Update 2013-06-22 15h10 MUT: While having a conversation on openSUSE Facebook group, a member pointed out the package is already available in openSUSE Build Service. You can thus use the 1-Click-Install facility.
Pawan Yadav also notified that the official DEB/RPM/TARBALL packages are available at WPS. The page is in Chinese though. Please use Google translate. As for the adventurous you can still follow below mentioned instructions.
I’ve created the RPM package (using alien) that will be needed for installation. Download it from legacy.hacklog.in.
wget https://legacy.hacklog.in/openSUSE/packages/kingsoft-office-9.1.0.4032-2.i386.rpm
The package is a 32bit one and installation will require several 32bit libraries. We also install Microsoft Core fonts otherwise when Kingsoft Office starts it gives a warning about missing fonts.
sudo zypper in fetchmsttfonts libstdc++33-32bit libGLU1-32bit libICE6-32bit libSM6-32bit libXrender1-32bit libfreetype6-32bit libglib-2_0-0-32bit libgmodule-2_0-0-32bit libgobject-2_0-0-32bit libgstaudio-1_0-0-32bit libgstinterfaces-0_10-0-32bit libgthread-2_0-0-32bit libmng1-32bit libpng12-0 fontconfig-32bit cups-libs-32bit
The fetchmsttfonts package installs Microsoft fonts such as Arial, Verdana, Impact, Lucida Sans etc.
Kingsoft Office package also requires libtiff.so.4. I could not find it on the official openSUSE repos. It is however available from another package called sikuli which I found at rpm.pbone.net. Download this package as well and install it.
wget https://legacy.hacklog.in/openSUSE/packages/sikuli-0.10.2-10.1.i586.rpm
sudo zypper in sikuli-0.10.2-10.1.i586.rpm
When installing it will notify about broken dependencies. Ignore and continue the installation.
Now that we have all the dependencies and libraries set we can proceed with installation of the Kingsoft Office package.
rpm -ivh kingsoft-office-9.1.0.4032-2.i386.rpm
Hurray!
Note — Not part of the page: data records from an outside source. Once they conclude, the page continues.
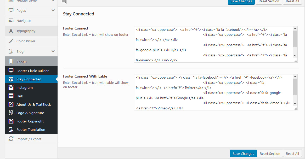Expand the Pages section chevron
This screenshot has height=159, width=305.
tap(53, 10)
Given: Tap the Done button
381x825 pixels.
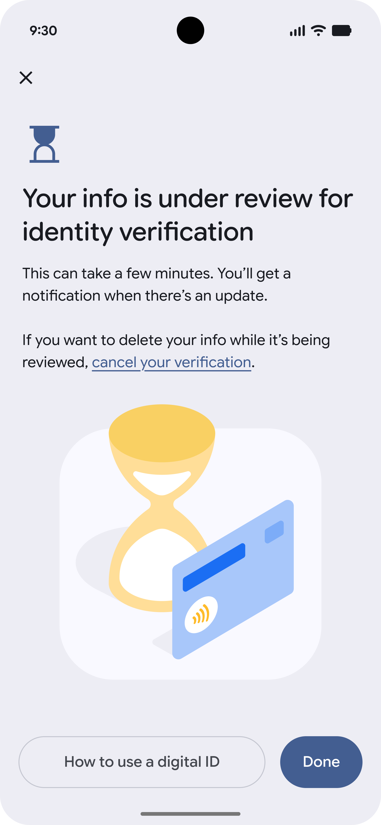Looking at the screenshot, I should pos(321,762).
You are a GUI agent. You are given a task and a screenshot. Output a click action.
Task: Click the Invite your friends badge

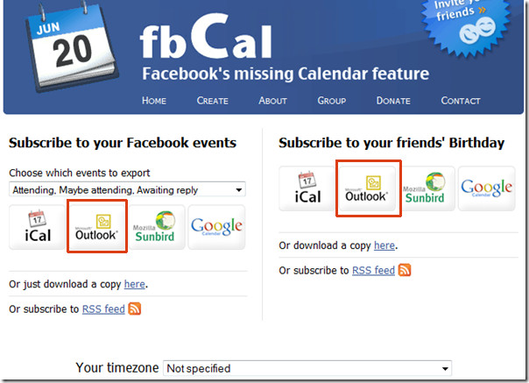466,25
You can see the apps under Applications > Office.
Kingsoft Office Writer preserves a lot of .doc formatting. On my Linux box I use LibreOffice writer and I’m happy with that. However, for newcomers to the Linux world I think this application will help in the transition. The look & feel is somewhat the same as MS Office package.
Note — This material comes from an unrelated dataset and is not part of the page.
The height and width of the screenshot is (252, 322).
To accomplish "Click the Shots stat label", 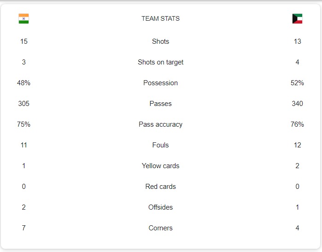I will [x=160, y=41].
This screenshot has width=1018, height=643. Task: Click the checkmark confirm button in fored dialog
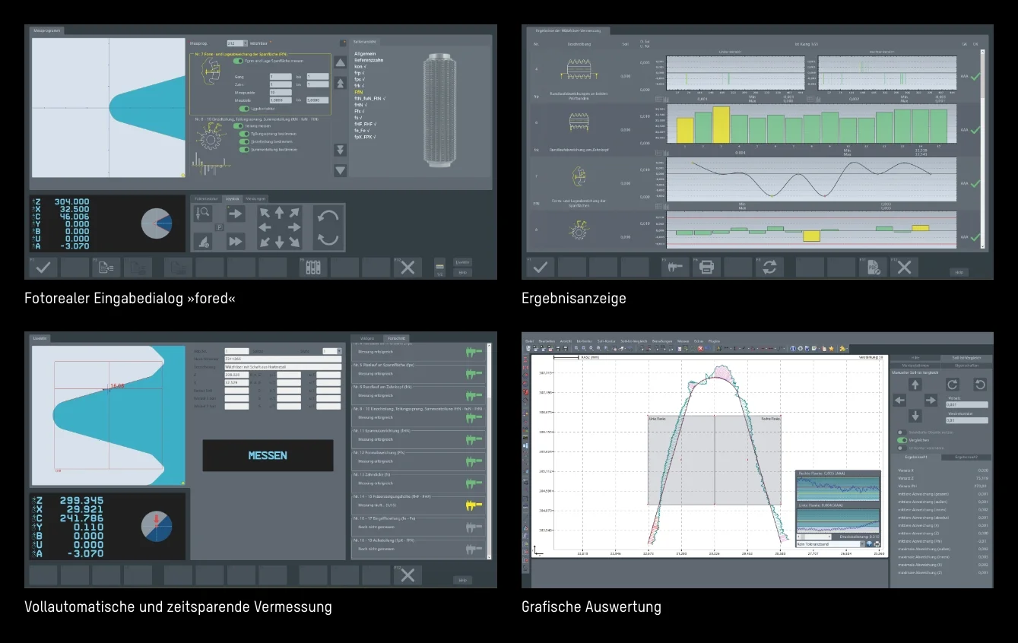point(43,267)
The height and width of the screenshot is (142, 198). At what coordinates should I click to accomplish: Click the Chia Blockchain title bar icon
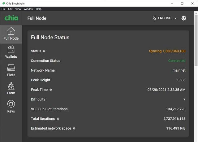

I’m not a fan of the Microsoft fonts but very often I’ve met students who say they require them for their projects/dissertations and all. The above fetchmsttfonts will install several of those fonts. If you require Calibri, Cambria, Candara, Consolas, Constantia and Corbel, install webcore-fonts-vista.
The same RPM (kingsoft-office-9.1.0.4032-2.i386.rpm) file can be used to install Kingsoft Office on Fedora, CentOS and other RPM based distributions.